20pc of girls hurt by violent female bullies

STUDY: School attacks are on rise

Jane Last

ONE in every five girls in primary school has been physically hurt by female bullies, a new study has shown.

The study also shows that the same applies to one-in-seven girls in post-primary education.

Overall physical bullying by female pupils is on the rise.

Anti-bullying expert Dr Mona O'Moore from TCD says that "the increase in physical aggression among girls is evident in many cultures, especially in Ireland".

The level of physical bullying by boys has remained the same -- one in three boys is physically hurt in school -- but it has increased among girls. She says that girls become more physically aggressive with age.

One reason for the increase is the media's portrayal of women as aggressive and ambitious and at times even resorting to physical aggression to achieve their aims. Another is the decline in "gender differentiation" between boys and girls.

Direct physical aggression by girls and boys includes all forms of pushing, shoving, poking, grabbing, hair-pulling, hitting, spitting, biting, scratching, punching, head-butting and tripping someone up.


She quotes one girl who said "one girl called me names about my teeth. If I say something back to her she kicks and hits me across the head".

Dr O'Moore says there is evidence to suggest that girls who bully in childhood will develop an aggressive parental style.

But it's not just physical aggression, as other forms of bullying are also rampant in school such as verbal bullying, isolation and exclusion of individuals, cyber bullying, and extortion where victims are forced to give money to bullies.

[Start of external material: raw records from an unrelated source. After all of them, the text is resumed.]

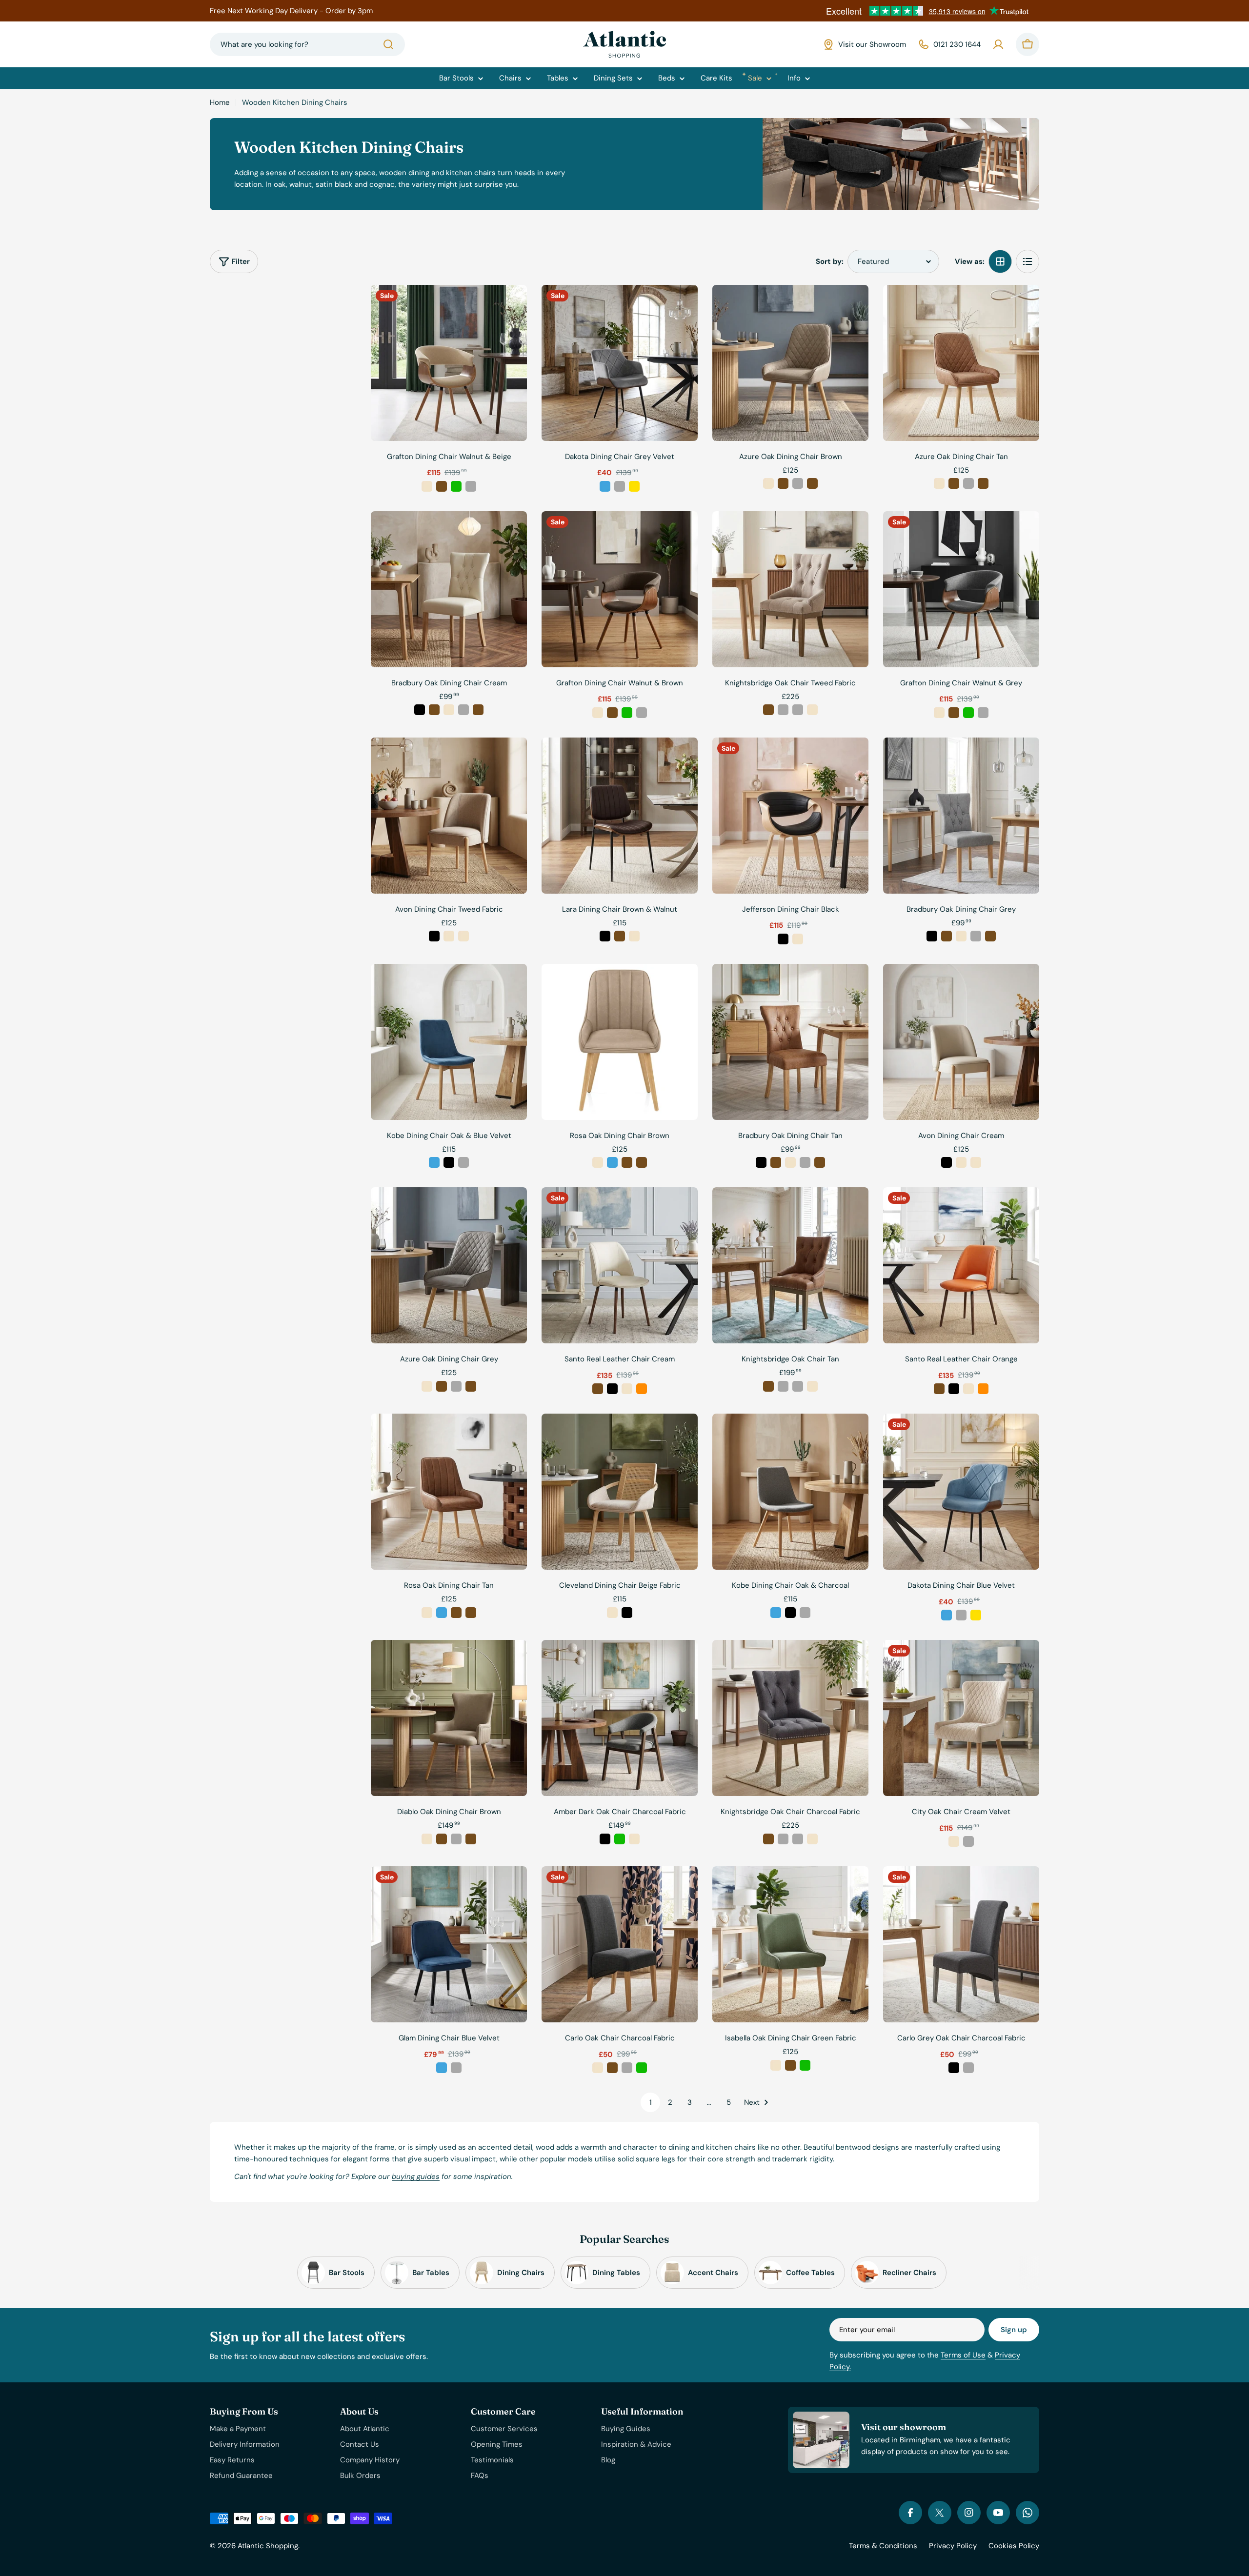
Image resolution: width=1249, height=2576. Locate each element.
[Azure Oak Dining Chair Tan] (961, 363)
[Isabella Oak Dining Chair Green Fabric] (790, 1944)
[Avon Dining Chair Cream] (961, 1042)
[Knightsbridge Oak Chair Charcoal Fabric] (790, 1718)
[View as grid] (1000, 261)
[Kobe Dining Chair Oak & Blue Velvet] (449, 1042)
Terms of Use (963, 2355)
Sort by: (830, 261)
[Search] (388, 44)
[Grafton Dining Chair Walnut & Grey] (961, 589)
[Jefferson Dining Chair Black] (790, 816)
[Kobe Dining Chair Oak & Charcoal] (790, 1492)
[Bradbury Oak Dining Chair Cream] (449, 589)
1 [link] (650, 2102)
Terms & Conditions (883, 2546)
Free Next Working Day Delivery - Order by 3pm (291, 11)
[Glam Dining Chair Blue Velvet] (449, 1944)
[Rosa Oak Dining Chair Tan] (449, 1492)
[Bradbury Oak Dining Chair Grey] (961, 816)
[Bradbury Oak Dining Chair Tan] (790, 1042)
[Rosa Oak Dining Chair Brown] (620, 1042)
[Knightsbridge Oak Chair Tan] (790, 1265)
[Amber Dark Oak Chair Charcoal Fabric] (620, 1718)
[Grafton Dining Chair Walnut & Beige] (449, 363)
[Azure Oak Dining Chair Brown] (790, 363)
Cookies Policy (1013, 2546)
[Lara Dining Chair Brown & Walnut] (620, 816)
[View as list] (1027, 261)
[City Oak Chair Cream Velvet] (961, 1718)
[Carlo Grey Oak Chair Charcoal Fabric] (961, 1944)
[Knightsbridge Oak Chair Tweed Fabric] (790, 589)
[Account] (998, 44)
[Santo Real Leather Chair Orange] (961, 1265)
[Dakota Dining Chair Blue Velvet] (961, 1492)
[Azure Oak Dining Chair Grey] (449, 1265)
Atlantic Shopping (268, 2546)
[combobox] (307, 44)
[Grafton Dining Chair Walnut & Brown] (620, 589)
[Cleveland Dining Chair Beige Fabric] (620, 1492)
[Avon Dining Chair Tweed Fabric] (449, 816)
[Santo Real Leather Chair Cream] (620, 1265)
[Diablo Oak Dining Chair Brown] (449, 1718)
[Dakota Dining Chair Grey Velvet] (620, 363)
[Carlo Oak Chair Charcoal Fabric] (620, 1944)
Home (220, 102)
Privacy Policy (953, 2546)
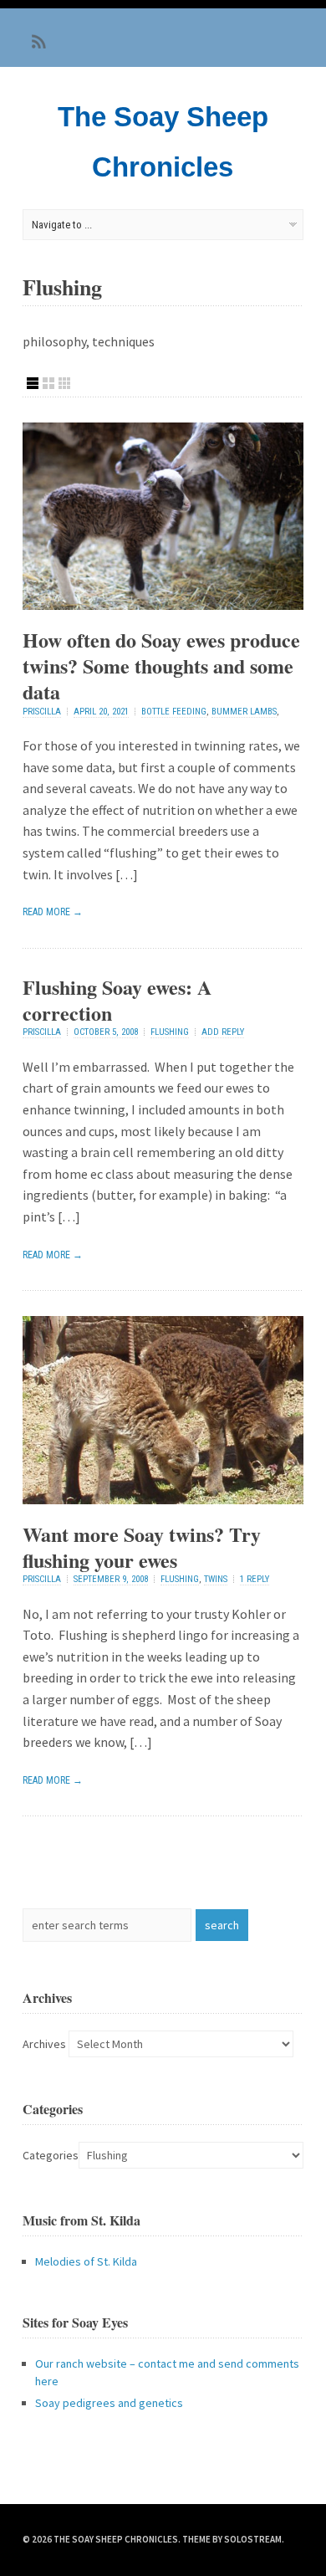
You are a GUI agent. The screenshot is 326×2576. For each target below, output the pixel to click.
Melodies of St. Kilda (86, 2261)
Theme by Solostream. (233, 2539)
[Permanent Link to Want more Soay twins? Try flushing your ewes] (163, 1499)
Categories (51, 2155)
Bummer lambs (244, 711)
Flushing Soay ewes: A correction (117, 999)
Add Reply (222, 1032)
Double (48, 383)
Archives (44, 2043)
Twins (215, 1579)
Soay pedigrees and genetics (109, 2402)
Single (32, 383)
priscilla (42, 711)
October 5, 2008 (106, 1032)
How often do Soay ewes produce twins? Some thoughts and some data (161, 665)
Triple (64, 383)
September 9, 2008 (111, 1579)
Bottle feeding (173, 711)
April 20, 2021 (101, 711)
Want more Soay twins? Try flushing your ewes (142, 1547)
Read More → (53, 912)
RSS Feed (39, 42)
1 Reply (254, 1579)
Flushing (169, 1032)
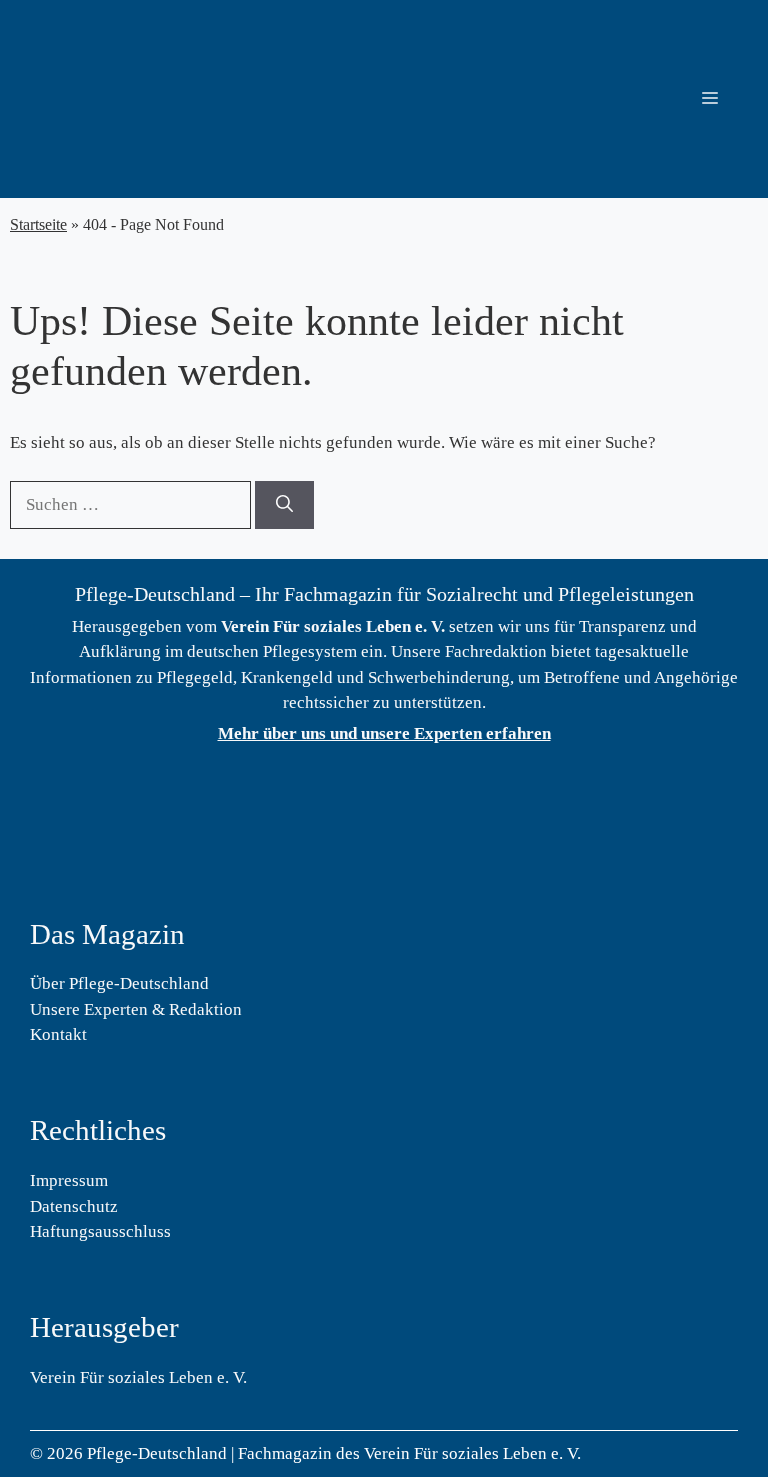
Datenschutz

In a new book entitled Understanding School Bullying -- A Guide For Parents And Teachers, published by Veritas, Dr O'Mooresays that:

  • At least one in five primary pupils is bullied and one in seven are bullies themselves as well as victims of bullying;
  • At post primary level at least one in eight is bullied and one in 20 is either bullied or a bully themselves.

"Pupils who are bullied at primary school are nearly twice as likely to miss school through illness and twice as likely to visit their doctor than are non-bullied children," she said.

She recommends the setting up of a Centre of Excellence which would provide resources for schools to help prevent bullying.